• [Work to be completed] Could you please output all of the records exactly?

• [Collected data]
++++++++++
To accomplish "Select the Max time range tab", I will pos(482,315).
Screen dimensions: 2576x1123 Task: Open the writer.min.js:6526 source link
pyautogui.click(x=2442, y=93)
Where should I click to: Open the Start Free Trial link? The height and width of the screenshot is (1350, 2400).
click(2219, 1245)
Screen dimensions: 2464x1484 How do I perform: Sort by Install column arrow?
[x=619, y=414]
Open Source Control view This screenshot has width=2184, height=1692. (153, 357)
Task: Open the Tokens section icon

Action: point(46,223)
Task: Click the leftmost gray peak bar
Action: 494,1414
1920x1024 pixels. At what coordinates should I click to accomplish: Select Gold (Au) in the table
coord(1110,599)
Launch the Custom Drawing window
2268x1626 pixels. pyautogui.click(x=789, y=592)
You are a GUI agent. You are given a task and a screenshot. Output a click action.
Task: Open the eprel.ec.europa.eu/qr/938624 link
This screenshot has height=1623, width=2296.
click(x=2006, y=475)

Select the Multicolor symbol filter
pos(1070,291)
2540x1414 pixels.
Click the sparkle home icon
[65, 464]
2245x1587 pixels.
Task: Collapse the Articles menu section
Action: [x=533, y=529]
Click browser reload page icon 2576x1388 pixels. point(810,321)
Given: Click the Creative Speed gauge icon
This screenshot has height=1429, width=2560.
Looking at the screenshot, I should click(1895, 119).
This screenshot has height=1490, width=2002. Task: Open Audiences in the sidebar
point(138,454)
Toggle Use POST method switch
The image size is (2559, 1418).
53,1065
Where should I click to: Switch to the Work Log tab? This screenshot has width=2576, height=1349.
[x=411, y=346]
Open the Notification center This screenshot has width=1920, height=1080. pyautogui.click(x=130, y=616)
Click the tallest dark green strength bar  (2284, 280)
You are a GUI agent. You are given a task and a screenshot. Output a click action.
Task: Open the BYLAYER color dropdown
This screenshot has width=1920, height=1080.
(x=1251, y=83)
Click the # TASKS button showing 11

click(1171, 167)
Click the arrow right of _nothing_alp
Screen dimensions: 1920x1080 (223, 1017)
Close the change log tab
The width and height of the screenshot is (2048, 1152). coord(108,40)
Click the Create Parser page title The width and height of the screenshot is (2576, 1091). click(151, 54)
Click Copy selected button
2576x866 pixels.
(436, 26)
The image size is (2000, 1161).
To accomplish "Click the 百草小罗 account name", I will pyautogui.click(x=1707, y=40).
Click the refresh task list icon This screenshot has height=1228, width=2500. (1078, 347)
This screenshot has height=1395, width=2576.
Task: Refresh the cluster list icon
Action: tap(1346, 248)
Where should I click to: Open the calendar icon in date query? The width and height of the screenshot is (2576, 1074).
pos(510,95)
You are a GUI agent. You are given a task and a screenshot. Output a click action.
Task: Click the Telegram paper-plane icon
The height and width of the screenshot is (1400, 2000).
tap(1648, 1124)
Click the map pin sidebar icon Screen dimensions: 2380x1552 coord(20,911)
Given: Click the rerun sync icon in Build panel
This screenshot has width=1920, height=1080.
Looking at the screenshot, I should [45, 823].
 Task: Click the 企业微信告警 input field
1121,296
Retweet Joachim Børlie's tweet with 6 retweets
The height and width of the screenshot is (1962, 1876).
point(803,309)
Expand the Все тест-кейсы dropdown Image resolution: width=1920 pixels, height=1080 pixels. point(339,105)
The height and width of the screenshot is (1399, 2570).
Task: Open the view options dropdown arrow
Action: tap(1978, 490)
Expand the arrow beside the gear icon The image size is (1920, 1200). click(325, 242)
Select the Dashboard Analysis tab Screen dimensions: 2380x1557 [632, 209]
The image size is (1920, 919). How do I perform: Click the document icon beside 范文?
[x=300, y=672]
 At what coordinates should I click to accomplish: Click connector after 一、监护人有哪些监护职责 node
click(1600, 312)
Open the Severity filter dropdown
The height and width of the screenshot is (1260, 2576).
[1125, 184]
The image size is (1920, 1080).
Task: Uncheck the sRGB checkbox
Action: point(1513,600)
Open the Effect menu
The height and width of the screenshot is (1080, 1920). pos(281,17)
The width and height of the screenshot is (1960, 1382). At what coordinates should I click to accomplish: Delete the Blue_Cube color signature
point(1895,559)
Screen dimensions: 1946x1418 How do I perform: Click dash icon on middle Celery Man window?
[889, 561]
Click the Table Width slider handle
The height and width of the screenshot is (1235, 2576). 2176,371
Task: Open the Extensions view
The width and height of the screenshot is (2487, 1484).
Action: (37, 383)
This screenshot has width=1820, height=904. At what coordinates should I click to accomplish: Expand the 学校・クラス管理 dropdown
++++++++++
• [Worked solution]
To accomplish "Select the Max time range tab", I will pos(482,315).
Screen dimensions: 2576x1123 Task: Open the writer.min.js:6526 source link
pyautogui.click(x=2442, y=93)
Where should I click to: Open the Start Free Trial link? The height and width of the screenshot is (1350, 2400).
click(2219, 1245)
Screen dimensions: 2464x1484 How do I perform: Sort by Install column arrow?
[x=619, y=414]
Open Source Control view This screenshot has width=2184, height=1692. (153, 357)
Task: Open the Tokens section icon

Action: point(46,223)
Task: Click the leftmost gray peak bar
Action: 494,1414
1920x1024 pixels. At what coordinates should I click to accomplish: Select Gold (Au) in the table
coord(1110,599)
Launch the Custom Drawing window
2268x1626 pixels. pyautogui.click(x=789, y=592)
You are a GUI agent. You are given a task and a screenshot. Output a click action.
Task: Open the eprel.ec.europa.eu/qr/938624 link
This screenshot has height=1623, width=2296.
click(x=2006, y=475)

Select the Multicolor symbol filter
pos(1070,291)
2540x1414 pixels.
Click the sparkle home icon
[65, 464]
2245x1587 pixels.
Task: Collapse the Articles menu section
Action: [x=533, y=529]
Click browser reload page icon 2576x1388 pixels. point(810,321)
Given: Click the Creative Speed gauge icon
This screenshot has height=1429, width=2560.
Looking at the screenshot, I should click(1895, 119).
This screenshot has height=1490, width=2002. Task: Open Audiences in the sidebar
point(138,454)
Toggle Use POST method switch
The image size is (2559, 1418).
53,1065
Where should I click to: Switch to the Work Log tab? This screenshot has width=2576, height=1349.
[x=411, y=346]
Open the Notification center This screenshot has width=1920, height=1080. pyautogui.click(x=130, y=616)
Click the tallest dark green strength bar  (2284, 280)
You are a GUI agent. You are given a task and a screenshot. Output a click action.
Task: Open the BYLAYER color dropdown
This screenshot has width=1920, height=1080.
(x=1251, y=83)
Click the # TASKS button showing 11

click(1171, 167)
Click the arrow right of _nothing_alp
Screen dimensions: 1920x1080 (223, 1017)
Close the change log tab
The width and height of the screenshot is (2048, 1152). coord(108,40)
Click the Create Parser page title The width and height of the screenshot is (2576, 1091). click(151, 54)
Click Copy selected button
2576x866 pixels.
(436, 26)
The image size is (2000, 1161).
To accomplish "Click the 百草小罗 account name", I will pyautogui.click(x=1707, y=40).
Click the refresh task list icon This screenshot has height=1228, width=2500. (1078, 347)
This screenshot has height=1395, width=2576.
Task: Refresh the cluster list icon
Action: tap(1346, 248)
Where should I click to: Open the calendar icon in date query? The width and height of the screenshot is (2576, 1074).
pos(510,95)
You are a GUI agent. You are given a task and a screenshot. Output a click action.
Task: Click the Telegram paper-plane icon
The height and width of the screenshot is (1400, 2000).
tap(1648, 1124)
Click the map pin sidebar icon Screen dimensions: 2380x1552 coord(20,911)
Given: Click the rerun sync icon in Build panel
This screenshot has width=1920, height=1080.
Looking at the screenshot, I should [45, 823].
 Task: Click the 企业微信告警 input field
1121,296
Retweet Joachim Børlie's tweet with 6 retweets
The height and width of the screenshot is (1962, 1876).
point(803,309)
Expand the Все тест-кейсы dropdown Image resolution: width=1920 pixels, height=1080 pixels. point(339,105)
The height and width of the screenshot is (1399, 2570).
Task: Open the view options dropdown arrow
Action: tap(1978, 490)
Expand the arrow beside the gear icon The image size is (1920, 1200). click(325, 242)
Select the Dashboard Analysis tab Screen dimensions: 2380x1557 [632, 209]
The image size is (1920, 919). How do I perform: Click the document icon beside 范文?
[x=300, y=672]
 At what coordinates should I click to accomplish: Click connector after 一、监护人有哪些监护职责 node
click(1600, 312)
Open the Severity filter dropdown
The height and width of the screenshot is (1260, 2576).
[1125, 184]
The image size is (1920, 1080).
Task: Uncheck the sRGB checkbox
Action: point(1513,600)
Open the Effect menu
The height and width of the screenshot is (1080, 1920). pos(281,17)
The width and height of the screenshot is (1960, 1382). At what coordinates should I click to accomplish: Delete the Blue_Cube color signature
point(1895,559)
Screen dimensions: 1946x1418 How do I perform: Click dash icon on middle Celery Man window?
[889, 561]
Click the Table Width slider handle
The height and width of the screenshot is (1235, 2576). 2176,371
Task: Open the Extensions view
The width and height of the screenshot is (2487, 1484).
Action: (37, 383)
This screenshot has width=1820, height=904. At what coordinates should I click to accomplish: Expand the 学校・クラス管理 dropdown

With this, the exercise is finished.